Rédigé par Mathilde Robert le Mardi 26 Juin 2012

Un arrêt rendu par la Chambre commerciale de la Cour de cassation le 10 mai 2012 à la suite d’une question préjudicielle soumise à la Cour de Luxembourg vient modeler les conditions d’extension d’une procédure collective ouverte dans un Etat membre à une société ayant son siège dans un autre Etat membre.



Précisions sur le centre des intérêts principaux en cas de procédure d’insolvabilité
En l’espèce, un Tribunal de commerce français qui avait ouvert une procédure collective à l’encontre d’une société ayant son siège en France souhaitait étendre la procédure collective sur le fondement de L. 621-2 du Code de commerce à une société située en Italie aux motifs d’une confusion des patrimoines existant entres elles.

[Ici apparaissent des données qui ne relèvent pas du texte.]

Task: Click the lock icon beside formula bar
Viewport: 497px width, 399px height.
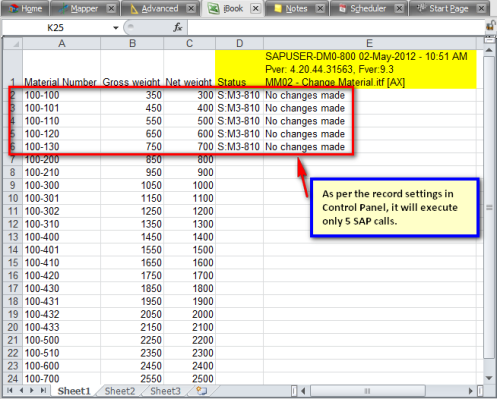Action: point(491,26)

L’extension de la procédure se faisant sur un Etat membre de l’Union européenne, se posait alors la question de l’applicabilité du Règlement européen relatif aux procédures d’insolvabilités au sein de l’Union européenne et la question de la détermination du centre des intérêts principaux critère nécessaire pour l’extension de la procédure à la société italienne.

La Cour de cassation avait donc demandé à la Cour de Justice de l’Union Européenne (CJUE) d’interpréter les conditions de compétence du tribunal de la procédure d’insolvabilité pour étendre celle-ci à une société dont le siège statutaire se trouve dans un autre Etat membre.

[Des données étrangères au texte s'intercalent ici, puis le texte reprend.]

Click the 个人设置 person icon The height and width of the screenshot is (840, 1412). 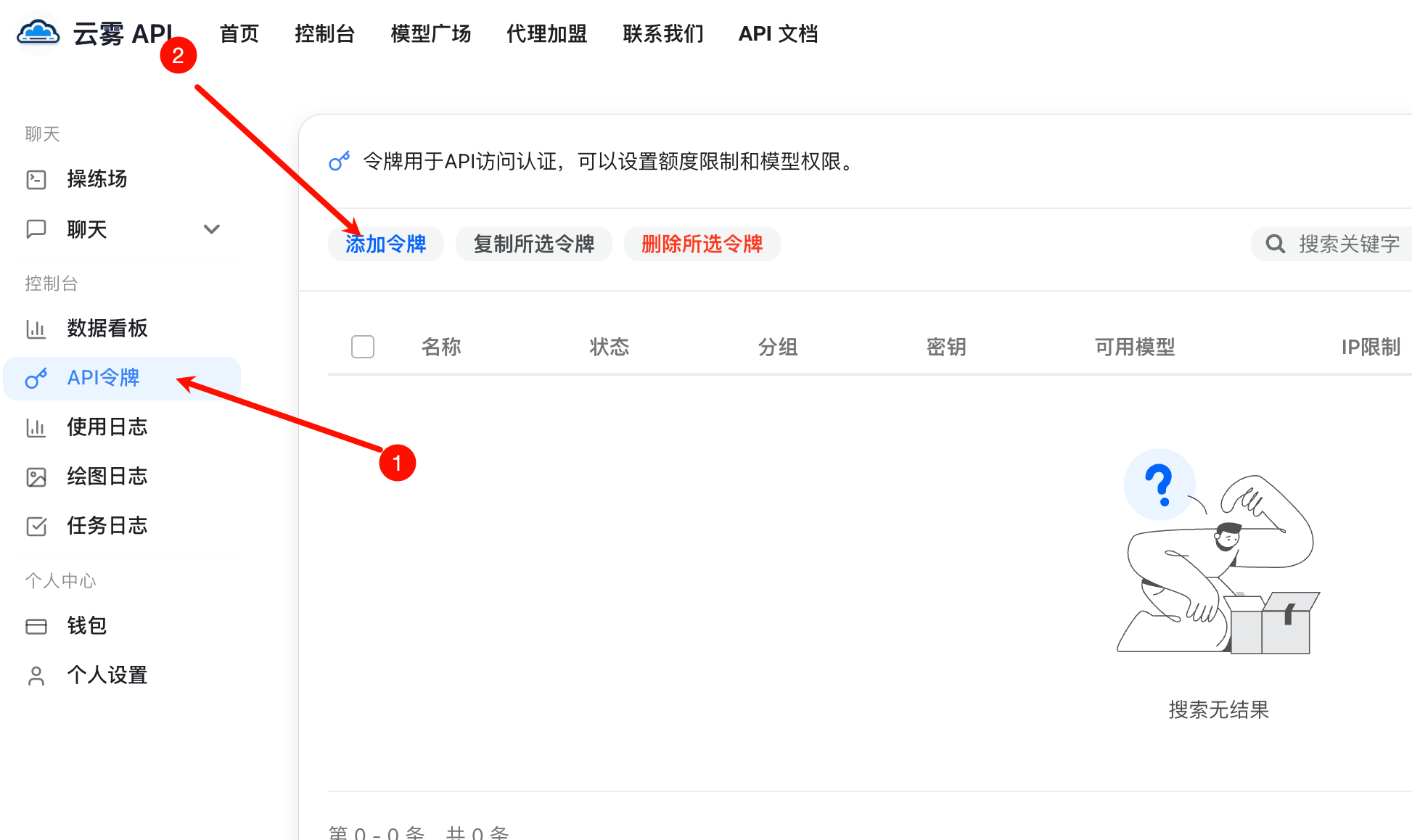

La CJUE avait répondu dans l’arrêt Rastelli du 15 décembre 2011en se fondant sur le règlement européen n°1346/2000 du 29 mai 2000. Le Code de commerce prévoit en effet qu’elle est possible en cas de confusion des patrimoines alors que le Règlement européen prévoit quant à lui cette possibilité si le centre des intérêts principaux se situe sur le territoire de l’Etat membre ayant ouvert la procédure.

La Chambre commerciale, statuant alors de nouveau, rappelle tout d’abord que le tribunal qui a ouvert une procédure d’insolvabilité ne peut l’étendre à une autre société située sur le territoire d’un Etat membre qu’à la condition qu’il soit démontré que le centre des intérêts principaux de cette société se trouve sur le territoire de l’Etat membre qui a ouvert la procédure collective.

La détermination du centre des intérêts principaux est un critère qui a fait couler beaucoup d’encre ces dernières années. Notion en constante évolution de part l’interprétation des tribunaux étatiques et de la CJUE, ce critère est parfois difficile à cerner.

En ce qui concerne la présente espèce, la CJUE explique que la seule constatation de la confusion des patrimoines de ces sociétés ne suffit pas à démontrer que le centre des intérêts principaux de la société visée par ladite action se trouve également dans l’Etat membre qui a ouvert la procédure collective (raisonnement développé par la cour d’appel).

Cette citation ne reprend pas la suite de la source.